Well-to-well interference is an increasingly discussed issue. Previously drilled and producing “parent” wells and recently drilled “child” wells are yielding a reduction in recovery rates in both short and long-term cases due to interference. A primary contributor to the variability in production is the presence of pressure sinks as the result of production depletion in the parent wells. Infill drilling will continue to occur in the development of unconventional plays, and it is crucial to gain an understanding of the impacts of well-to-well interference on hydraulic fracture generation.
This paper discusses a detailed approach to investigating well-to-well interference based on integrating hydraulic fracture modeling and reservoir simulation in two different formations, the Niobrara and Codell, in the Denver-Julesburg Basin. The geomechanical properties were calibrated by DFIT data and pressure matching of the parent well treatments. The resulting parent well fracture geometries were incorporated into a numerical reservoir model to determine the pressure depletion envelopes. The imported depletion model allows for the simulation of the child well treatments and associated impacts of the pressure sinks on fracture generation and the interaction between child and parent wells. The resulting depletion model provided a framework to investigate various methods to mitigate the effects of well-to-well communication in subsequent development. The developed workflow of well-to-well interference is applicable in understanding the effects of infill development in other producing basins.
The modeled child well treatments resulted in a clear indication of well-to-well communication with the parent wells that was attributable to pressure depletion. Actual field bottom-hole pressure measurements validated these results in the parent wells captured during the time of the child well treatments. Resulting proppant concentrations of the child well fractures indicated that the majority of the proppant transports towards the parent wells. Very little effective conductivity exists in the opposing direction of the depleted regions.
Slickwater treatment simulations indicate extremely asymmetric fractures that stay isolated to their respective target bench. For child wells in the same bench as the parent wells, fractures propagate directly toward the parent wells, with little to no fracture growth in the opposite direction.

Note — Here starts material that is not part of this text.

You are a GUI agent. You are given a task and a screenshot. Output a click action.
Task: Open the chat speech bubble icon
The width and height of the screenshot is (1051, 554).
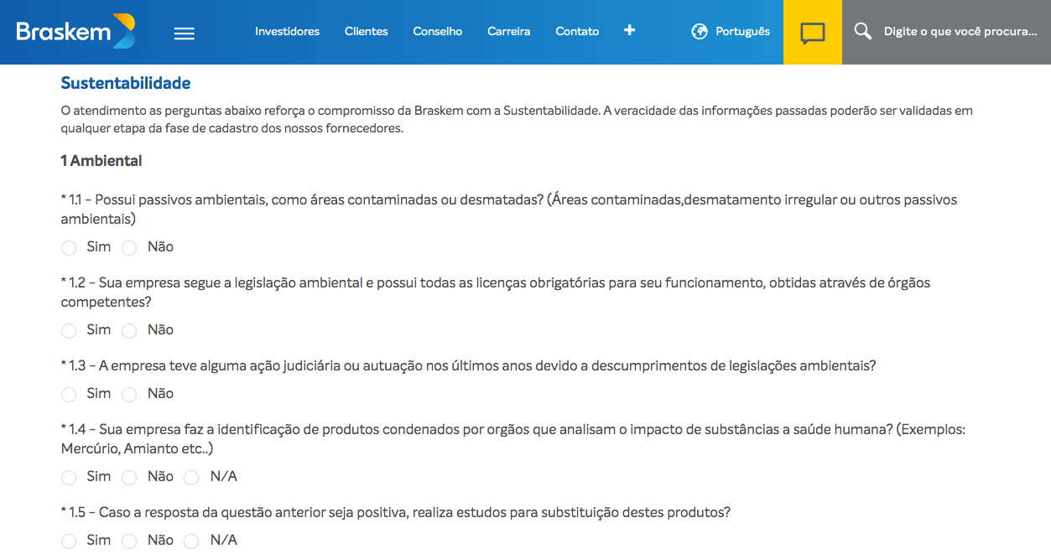pyautogui.click(x=812, y=33)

Protection frac simulations indicate beneficial or detrimental results depending on the amount of repressurization that is achieved and the distance that the pressure transient extends into the reservoir. Re-pressurizing the reservoir surrounding the parent wells by 1,000 psi resulted in a reduction of well interference. A 500-psi scenario resulted in increased well interference between the parent wells. Several wells communicated with both parent wells due to the repressurization being insufficient to offset the depletion.
Natural repressurization of the reservoir to mitigate the effect of well interference was also investigated by using the reservoir model. Simulation of the parent wells being shut-in for three months prior to the child well treatments resulted in a pore pressure increase of only 280 psi. Based on the protection frac sensitivity of 500 psi, this is not a large enough repressurization to mitigate well-to-well interference successfully in the modeled scenarios.